Incorrect registration, on the other hand, results in similar tissues having dissimilar
intensities, thus increasing the uncertainty of the pixel intensities in the image,
and moving the entropy away from the minimum, as well as reducing the peak height
and increasing their widths in the histogram corresponding to the image.
[0043] The unfolded image corresponding to correct registration is displayed on display
16.
[0044] For low field applications, where coil loading effects are small, it may be sufficient
to rotate and shift the reference data without regard for the coil loading effects.

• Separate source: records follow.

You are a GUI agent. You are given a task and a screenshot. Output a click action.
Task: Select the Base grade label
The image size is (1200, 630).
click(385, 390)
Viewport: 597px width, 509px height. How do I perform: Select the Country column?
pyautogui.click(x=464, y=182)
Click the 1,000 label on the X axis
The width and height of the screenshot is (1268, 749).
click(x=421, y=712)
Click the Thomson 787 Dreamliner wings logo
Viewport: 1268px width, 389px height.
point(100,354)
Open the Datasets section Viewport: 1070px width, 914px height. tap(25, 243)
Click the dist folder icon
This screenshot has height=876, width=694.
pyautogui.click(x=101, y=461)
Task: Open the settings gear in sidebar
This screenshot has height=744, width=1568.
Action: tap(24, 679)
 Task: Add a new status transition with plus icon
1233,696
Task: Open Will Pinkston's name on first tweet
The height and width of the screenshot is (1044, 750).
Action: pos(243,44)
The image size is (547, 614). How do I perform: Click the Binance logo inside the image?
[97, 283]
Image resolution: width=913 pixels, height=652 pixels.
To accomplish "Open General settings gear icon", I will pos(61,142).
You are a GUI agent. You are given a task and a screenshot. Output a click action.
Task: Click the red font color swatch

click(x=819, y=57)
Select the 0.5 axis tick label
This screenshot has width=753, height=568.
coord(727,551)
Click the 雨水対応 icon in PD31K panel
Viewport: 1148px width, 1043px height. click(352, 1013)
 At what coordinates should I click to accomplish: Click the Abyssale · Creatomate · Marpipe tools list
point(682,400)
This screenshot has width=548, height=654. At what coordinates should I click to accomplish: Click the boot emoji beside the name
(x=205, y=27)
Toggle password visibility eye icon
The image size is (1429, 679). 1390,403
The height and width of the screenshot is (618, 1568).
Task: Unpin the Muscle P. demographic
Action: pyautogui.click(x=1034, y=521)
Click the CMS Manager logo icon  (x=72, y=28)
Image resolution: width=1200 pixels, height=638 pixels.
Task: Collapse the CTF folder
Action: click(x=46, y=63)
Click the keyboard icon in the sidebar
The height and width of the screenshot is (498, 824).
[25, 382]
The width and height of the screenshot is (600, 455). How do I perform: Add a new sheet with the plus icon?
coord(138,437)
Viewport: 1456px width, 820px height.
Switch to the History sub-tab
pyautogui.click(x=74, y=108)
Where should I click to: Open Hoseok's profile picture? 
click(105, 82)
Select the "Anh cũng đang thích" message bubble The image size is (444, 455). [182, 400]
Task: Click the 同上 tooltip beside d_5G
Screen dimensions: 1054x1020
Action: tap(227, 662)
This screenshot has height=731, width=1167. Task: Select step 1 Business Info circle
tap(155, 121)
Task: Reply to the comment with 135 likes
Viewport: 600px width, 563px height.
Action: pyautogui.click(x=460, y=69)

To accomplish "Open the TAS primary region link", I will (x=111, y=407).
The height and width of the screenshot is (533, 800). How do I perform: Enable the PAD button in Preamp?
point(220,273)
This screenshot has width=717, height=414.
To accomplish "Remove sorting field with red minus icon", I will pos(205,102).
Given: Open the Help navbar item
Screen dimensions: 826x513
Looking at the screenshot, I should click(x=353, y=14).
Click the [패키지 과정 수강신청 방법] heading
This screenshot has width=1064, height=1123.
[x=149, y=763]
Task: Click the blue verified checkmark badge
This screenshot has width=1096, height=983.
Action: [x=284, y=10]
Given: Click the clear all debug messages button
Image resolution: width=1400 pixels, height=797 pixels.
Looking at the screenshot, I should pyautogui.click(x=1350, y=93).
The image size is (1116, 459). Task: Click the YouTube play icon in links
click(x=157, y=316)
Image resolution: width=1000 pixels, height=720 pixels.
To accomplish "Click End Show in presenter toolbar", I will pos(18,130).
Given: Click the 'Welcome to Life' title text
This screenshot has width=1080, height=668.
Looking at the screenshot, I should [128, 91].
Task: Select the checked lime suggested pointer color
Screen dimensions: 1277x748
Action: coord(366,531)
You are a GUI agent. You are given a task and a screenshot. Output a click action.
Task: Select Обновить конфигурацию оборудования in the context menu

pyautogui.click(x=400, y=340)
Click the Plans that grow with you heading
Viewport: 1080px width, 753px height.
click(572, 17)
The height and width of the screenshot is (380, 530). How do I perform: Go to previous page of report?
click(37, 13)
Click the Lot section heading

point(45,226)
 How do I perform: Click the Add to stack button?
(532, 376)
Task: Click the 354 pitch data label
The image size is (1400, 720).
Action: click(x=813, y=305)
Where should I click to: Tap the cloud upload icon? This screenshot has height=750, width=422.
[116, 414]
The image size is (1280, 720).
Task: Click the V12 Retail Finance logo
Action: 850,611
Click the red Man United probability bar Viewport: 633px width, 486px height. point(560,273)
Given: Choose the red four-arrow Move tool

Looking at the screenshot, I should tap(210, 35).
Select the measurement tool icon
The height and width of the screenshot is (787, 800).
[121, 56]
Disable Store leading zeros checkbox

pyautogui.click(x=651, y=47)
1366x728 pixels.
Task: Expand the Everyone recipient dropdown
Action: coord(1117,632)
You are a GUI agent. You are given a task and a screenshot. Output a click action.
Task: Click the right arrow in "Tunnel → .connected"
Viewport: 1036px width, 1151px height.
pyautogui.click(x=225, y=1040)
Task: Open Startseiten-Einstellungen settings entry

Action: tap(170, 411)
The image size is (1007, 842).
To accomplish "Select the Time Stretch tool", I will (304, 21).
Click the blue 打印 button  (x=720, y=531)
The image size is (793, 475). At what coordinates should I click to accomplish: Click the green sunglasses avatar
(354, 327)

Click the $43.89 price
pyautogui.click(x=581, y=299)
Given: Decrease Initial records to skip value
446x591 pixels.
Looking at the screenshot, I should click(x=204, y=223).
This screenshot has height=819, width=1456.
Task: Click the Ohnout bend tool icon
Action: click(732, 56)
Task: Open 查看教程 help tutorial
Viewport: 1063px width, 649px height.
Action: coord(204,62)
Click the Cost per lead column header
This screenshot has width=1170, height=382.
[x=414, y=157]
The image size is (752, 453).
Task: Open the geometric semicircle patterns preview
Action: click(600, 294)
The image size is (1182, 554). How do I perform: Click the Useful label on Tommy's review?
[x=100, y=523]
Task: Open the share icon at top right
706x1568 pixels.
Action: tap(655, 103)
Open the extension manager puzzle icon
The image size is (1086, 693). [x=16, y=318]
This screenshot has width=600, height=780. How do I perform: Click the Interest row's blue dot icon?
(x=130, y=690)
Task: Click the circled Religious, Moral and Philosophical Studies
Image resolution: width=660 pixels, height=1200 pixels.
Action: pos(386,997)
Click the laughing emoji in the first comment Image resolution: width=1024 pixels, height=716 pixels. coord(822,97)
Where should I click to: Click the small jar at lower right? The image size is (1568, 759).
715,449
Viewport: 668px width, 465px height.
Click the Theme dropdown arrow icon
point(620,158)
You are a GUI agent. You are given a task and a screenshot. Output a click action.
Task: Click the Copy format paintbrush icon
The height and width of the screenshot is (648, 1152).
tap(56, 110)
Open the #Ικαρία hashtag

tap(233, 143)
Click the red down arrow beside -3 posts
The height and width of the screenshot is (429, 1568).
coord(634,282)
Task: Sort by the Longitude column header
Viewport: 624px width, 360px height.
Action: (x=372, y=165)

[0045] As an alternative to correlating correct registration with minimum entropy of the
unfolded image, it would be possible to search for a peak in the intensity probability
distribution or histogram corresponding to predetermined criteria e.g. a peak within
a predetermined intensity band of a predetermined size, or to search for a peak of
defined width, or to look for the maximum or minimum of some other linear or non-linear
function of the intensity histogram.
[0046] While the description above has been in regard to pre-acquired reference data, the
invention is of course applicable to an imaging situation where reference data is
acquired with the patient in-situ but in which the patient is moved e.g. for contrast
administration. With the invention, it would not be necessary to re-acquire the reference
data.
[0047] An example of the use of such apparatus will now be described.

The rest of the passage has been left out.